"Boy Toy" is one of the most eye opening books I’ve read in a while, though I’m very sure that this will not be a book for anyone and everyone to read. I thought it was very well done account on the issue of child molestation, told from the perspective of an eighteen year old boy reflecting back on his sexual relationship with one of his former teachers when he was only twelve years old. I’ll admit in part that I didn’t know what to expect coming into this story, but now that I’ve finished it, I’m glad I read it.
But I have to admit it was painful – it’s a hard book to read for the subject matter, seriously.
Barry Lyga uses different methods to tell the story within – all depicted from the eyes of Josh Mendel – from a series of reflective flashbacks to transcripts of the recorded conversations between Josh and his therapist to the current situation where he’s trying to contend with the process of moving on in his life from the case. And it’s heartbreaking in many places.
Josh is a boy with issues, but he’s also just a normal kid with normal likes.

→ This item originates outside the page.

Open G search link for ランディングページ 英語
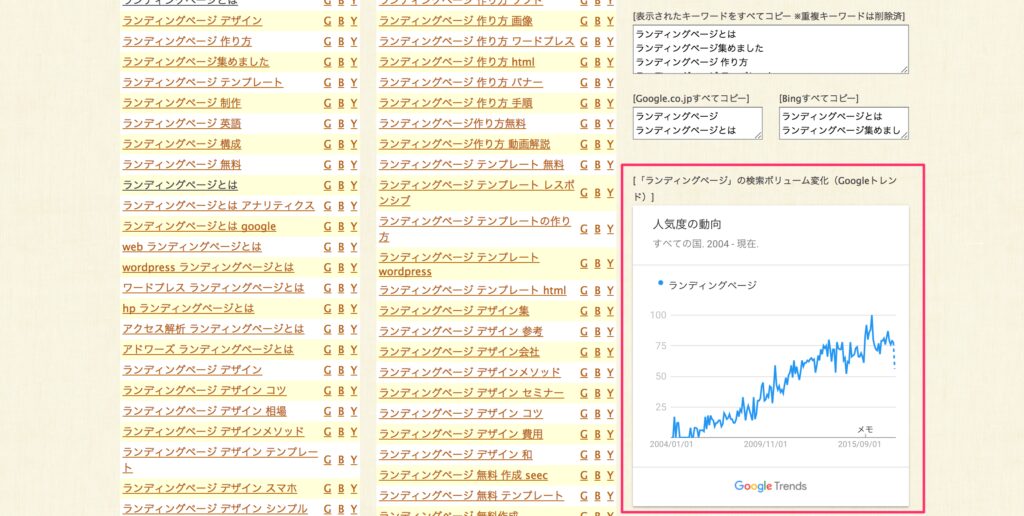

He’s passionate about baseball, he’s preparing himself for college, and also keeping himself in check for graduating soon. He’s also very smart (one humorous scene occurs in the beginning of this book when Josh is driving his best friend Zik that made me smile. Zik asks him to do some calculations in his head and he just gets completely annoyed with him. Probably one of the few times I did smile in the progression of the book). I genuinely liked Josh, and I did feel for him in the story as he has to deal with a myriad of bombshells that drop on him in the story.
The first of said bombshells occurs when his former teacher, Eve, gets released from prison. That stirs up many flashing memories and writhing pains in Josh. He doesn’t have an easy time coming to terms with it, even to the point where it sabotages his relationships with other girls (especially considering one incident with his former best friend Rachel). This book was terribly convincing on Josh’s feelings of being trapped, confused, horrified, and wondering where to go after the incident, and it also shows that even when the incident happened years before – he continued to blame himself until he finally realizes the reality of what went on.
I can’t say any more on what happens after Eve’s release or even expand on the before and after senario without serious spoilers, but I would highly, highly recommend this book for one who can read this with an open mind and wants see how Lyga approaches the issue. Much of it is very convincing and will leave you with some things to think about on this controversial subject. There were a few issues I had with respect to how some events played out (particularly towards the end), but I couldn’t complain when I considered the work as a whole.